◆ Exercise goal
Below is a block of records; please copy all of them exactly.
--- Recorded information ---
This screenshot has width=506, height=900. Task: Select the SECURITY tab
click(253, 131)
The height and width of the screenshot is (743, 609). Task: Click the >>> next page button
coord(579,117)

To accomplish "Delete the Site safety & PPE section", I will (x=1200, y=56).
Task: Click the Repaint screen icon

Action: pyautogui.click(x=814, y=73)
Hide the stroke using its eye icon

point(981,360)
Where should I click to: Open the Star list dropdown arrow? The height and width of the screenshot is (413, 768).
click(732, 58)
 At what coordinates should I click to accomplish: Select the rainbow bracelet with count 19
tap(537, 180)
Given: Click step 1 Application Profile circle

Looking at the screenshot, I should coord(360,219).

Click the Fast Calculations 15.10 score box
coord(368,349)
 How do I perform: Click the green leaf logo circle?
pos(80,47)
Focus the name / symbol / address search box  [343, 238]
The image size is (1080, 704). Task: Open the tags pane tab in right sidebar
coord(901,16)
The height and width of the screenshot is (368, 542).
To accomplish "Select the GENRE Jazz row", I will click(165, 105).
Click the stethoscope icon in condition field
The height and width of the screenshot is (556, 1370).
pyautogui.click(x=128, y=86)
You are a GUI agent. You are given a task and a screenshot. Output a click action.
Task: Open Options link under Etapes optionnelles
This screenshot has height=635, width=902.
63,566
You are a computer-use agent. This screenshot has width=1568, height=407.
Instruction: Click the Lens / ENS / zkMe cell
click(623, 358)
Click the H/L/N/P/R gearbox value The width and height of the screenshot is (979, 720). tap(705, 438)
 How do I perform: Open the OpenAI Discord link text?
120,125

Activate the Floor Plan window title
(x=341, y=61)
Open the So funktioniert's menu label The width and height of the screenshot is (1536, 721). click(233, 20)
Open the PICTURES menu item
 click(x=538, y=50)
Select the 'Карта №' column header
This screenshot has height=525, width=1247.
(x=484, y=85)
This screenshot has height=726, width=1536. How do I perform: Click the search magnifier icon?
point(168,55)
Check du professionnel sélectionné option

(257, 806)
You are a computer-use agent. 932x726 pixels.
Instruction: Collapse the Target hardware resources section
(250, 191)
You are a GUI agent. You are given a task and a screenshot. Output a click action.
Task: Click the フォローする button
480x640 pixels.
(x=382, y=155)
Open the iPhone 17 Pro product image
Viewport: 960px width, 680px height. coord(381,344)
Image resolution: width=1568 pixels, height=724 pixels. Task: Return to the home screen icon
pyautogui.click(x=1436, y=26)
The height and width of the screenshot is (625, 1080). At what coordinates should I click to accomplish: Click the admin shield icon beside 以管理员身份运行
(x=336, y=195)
---
◆ Solution to the problem
This screenshot has width=506, height=900. Task: Select the SECURITY tab
click(253, 131)
The height and width of the screenshot is (743, 609). Task: Click the >>> next page button
coord(579,117)

To accomplish "Delete the Site safety & PPE section", I will (x=1200, y=56).
Task: Click the Repaint screen icon

Action: pyautogui.click(x=814, y=73)
Hide the stroke using its eye icon

point(981,360)
Where should I click to: Open the Star list dropdown arrow? The height and width of the screenshot is (413, 768).
click(732, 58)
 At what coordinates should I click to accomplish: Select the rainbow bracelet with count 19
tap(537, 180)
Given: Click step 1 Application Profile circle

Looking at the screenshot, I should coord(360,219).

Click the Fast Calculations 15.10 score box
coord(368,349)
 How do I perform: Click the green leaf logo circle?
pos(80,47)
Focus the name / symbol / address search box  [343, 238]
The image size is (1080, 704). Task: Open the tags pane tab in right sidebar
coord(901,16)
The height and width of the screenshot is (368, 542).
To accomplish "Select the GENRE Jazz row", I will click(165, 105).
Click the stethoscope icon in condition field
The height and width of the screenshot is (556, 1370).
pyautogui.click(x=128, y=86)
You are a GUI agent. You are given a task and a screenshot. Output a click action.
Task: Open Options link under Etapes optionnelles
This screenshot has height=635, width=902.
63,566
You are a computer-use agent. This screenshot has width=1568, height=407.
Instruction: Click the Lens / ENS / zkMe cell
click(623, 358)
Click the H/L/N/P/R gearbox value The width and height of the screenshot is (979, 720). tap(705, 438)
 How do I perform: Open the OpenAI Discord link text?
120,125

Activate the Floor Plan window title
(x=341, y=61)
Open the So funktioniert's menu label The width and height of the screenshot is (1536, 721). click(233, 20)
Open the PICTURES menu item
 click(x=538, y=50)
Select the 'Карта №' column header
This screenshot has height=525, width=1247.
(x=484, y=85)
This screenshot has height=726, width=1536. How do I perform: Click the search magnifier icon?
point(168,55)
Check du professionnel sélectionné option

(257, 806)
You are a computer-use agent. 932x726 pixels.
Instruction: Collapse the Target hardware resources section
(250, 191)
You are a GUI agent. You are given a task and a screenshot. Output a click action.
Task: Click the フォローする button
480x640 pixels.
(x=382, y=155)
Open the iPhone 17 Pro product image
Viewport: 960px width, 680px height. coord(381,344)
Image resolution: width=1568 pixels, height=724 pixels. Task: Return to the home screen icon
pyautogui.click(x=1436, y=26)
The height and width of the screenshot is (625, 1080). At what coordinates should I click to accomplish: Click the admin shield icon beside 以管理员身份运行
(x=336, y=195)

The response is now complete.